Until recently, there were only two cryonics facilities in the country freezing people or their brains, the Cryonics Institute in Detroit and Alcor Life Extension in Scottsdale, Ariz. Oregon Cryonics has signed up 10 clients to have either their bodies or their brains preserved and frozen after they die. Its operating model also has promised no small bit of controversy. The industry appears to be gradually gaining adherents, especially among young men who embrace technology. Sparks is a successful dentist and entrepreneur who says his startup is filling an industry niche -- lower-cost cryo for people willing to have just their brains preserved. He's banking on technology -- the idea that brain scanning will someday become sophisticated enough to map an entire brain and all its neural circuits. Then the brains that have been cryopreserved can be thawed, mapped and digitally downloaded. The people who once lived with those brains might live again, as software.
Phaedra and Aschwin de Wolf have opened a Northeast Portland lab called Advanced Neural Biosciences. There, among other things, they research the best methods for delivering cryoprotectant chemicals prior to freezing.
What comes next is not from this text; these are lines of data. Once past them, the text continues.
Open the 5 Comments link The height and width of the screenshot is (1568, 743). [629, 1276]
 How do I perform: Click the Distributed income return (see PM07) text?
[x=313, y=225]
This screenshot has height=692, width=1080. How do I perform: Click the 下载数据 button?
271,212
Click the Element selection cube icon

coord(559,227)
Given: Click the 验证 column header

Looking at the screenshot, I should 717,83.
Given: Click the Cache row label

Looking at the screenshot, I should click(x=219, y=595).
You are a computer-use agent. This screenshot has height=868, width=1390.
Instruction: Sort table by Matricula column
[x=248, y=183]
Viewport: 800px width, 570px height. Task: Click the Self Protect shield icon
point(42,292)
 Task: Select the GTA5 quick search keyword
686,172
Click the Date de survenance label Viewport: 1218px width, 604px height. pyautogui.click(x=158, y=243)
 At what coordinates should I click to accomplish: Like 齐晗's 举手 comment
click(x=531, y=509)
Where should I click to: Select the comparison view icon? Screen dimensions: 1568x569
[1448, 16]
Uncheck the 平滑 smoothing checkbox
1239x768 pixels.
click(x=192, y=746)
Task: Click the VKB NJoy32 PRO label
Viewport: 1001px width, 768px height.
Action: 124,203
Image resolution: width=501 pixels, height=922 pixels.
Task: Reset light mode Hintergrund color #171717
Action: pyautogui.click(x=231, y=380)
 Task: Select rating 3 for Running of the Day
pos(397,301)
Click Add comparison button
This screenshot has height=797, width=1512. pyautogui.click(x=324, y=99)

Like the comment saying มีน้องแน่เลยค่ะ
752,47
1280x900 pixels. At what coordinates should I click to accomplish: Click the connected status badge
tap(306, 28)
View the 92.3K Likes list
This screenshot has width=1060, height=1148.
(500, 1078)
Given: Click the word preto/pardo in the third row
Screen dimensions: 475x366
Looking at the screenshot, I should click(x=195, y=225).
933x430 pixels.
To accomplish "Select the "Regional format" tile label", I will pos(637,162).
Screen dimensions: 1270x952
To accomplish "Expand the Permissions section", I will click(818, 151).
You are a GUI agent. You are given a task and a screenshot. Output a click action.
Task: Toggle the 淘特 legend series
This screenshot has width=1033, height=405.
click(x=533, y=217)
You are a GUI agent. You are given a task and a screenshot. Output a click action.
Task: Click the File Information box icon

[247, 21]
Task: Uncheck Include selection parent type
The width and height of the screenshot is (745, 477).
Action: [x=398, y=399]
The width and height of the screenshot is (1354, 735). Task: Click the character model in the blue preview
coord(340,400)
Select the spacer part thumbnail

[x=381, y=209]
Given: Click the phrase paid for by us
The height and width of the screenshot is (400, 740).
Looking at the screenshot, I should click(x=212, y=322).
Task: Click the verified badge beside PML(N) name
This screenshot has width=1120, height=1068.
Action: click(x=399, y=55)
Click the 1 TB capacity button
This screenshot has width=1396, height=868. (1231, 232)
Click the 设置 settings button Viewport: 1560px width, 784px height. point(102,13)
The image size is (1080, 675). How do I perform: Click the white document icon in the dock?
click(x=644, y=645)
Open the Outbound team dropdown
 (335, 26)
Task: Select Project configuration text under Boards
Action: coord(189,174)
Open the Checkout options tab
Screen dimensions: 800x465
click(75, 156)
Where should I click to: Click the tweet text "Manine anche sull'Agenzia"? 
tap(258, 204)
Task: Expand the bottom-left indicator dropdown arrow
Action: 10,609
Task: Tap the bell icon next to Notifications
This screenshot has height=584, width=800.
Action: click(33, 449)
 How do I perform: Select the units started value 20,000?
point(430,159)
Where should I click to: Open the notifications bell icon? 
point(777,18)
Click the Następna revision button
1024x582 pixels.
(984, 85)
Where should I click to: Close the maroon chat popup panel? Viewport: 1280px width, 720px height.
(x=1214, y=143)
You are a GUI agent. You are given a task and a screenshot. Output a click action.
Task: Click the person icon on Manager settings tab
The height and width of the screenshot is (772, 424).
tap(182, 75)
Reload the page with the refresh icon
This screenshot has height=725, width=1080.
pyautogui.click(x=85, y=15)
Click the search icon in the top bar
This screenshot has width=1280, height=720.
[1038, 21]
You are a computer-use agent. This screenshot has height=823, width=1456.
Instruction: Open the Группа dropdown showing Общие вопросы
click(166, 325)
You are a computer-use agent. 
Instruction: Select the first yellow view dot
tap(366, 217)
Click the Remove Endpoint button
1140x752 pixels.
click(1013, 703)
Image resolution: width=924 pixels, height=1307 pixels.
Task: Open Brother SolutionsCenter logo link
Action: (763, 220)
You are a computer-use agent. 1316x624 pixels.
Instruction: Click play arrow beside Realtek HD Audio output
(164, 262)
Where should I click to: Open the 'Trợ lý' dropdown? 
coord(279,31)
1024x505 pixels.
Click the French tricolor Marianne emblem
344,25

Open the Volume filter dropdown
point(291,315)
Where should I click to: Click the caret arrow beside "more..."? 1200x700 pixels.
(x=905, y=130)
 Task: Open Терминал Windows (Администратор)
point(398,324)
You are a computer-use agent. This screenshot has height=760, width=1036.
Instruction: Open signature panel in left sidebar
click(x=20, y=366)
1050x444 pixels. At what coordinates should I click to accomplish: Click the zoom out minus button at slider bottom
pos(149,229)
Before moving to Portland, de Wolf worked for a Florida firm called Suspended Animation that provides services to cryonics companies. De Wolf also has signed up for full-body cryopreservation. He guesses that in 75 years technology will have reached a point where he can be brought back, with techniques to repair molecular damage that took place while he was frozen.
Fledgling Oregon Cryonics in Salem would seem to be a natural choice for the eventual preservation of Phaedra and de Wolf, since every minute counts in preserving the body after death if cellular decay is to be minimized. But both say they currently are committed to being preserved at Alcor in Arizona, and leaving open the possibility of switching over to Oregon Cryonics at some point. Both say they are concerned with the less than state-of-the-art preservation methods Oregon Cryonics has been willing to employ. In addition, de Wolf points out that in the past, cryo labs have shut down their operations and abandoned clients who were in cryo storage. The lesson there, de Wolf says, is that cryonics labs need to be well-established and accept only clients who can fully fund their treatment and preservation up front. "Some people say something is better than nothing, but I think that's not a good principle for cryonics," de Wolf says.
De Wolf's is not an uncommon position to take. Young companies are inherently risky, and in the case of cryonics the risk isn't just that you have to switch to use another product, but that you may indeed wind up in the grave and oblivion if the company goes out of business and can't negotiate a rescue with the rest of the industry. This is a challenge, but it is a challenge that every new entry in the field of medical services has to deal with. The way forward is to offer robust, reliable products and services, and to make use of independent certification agencies who can verify the claims made by the company and so offer customers peace of mind and assurance.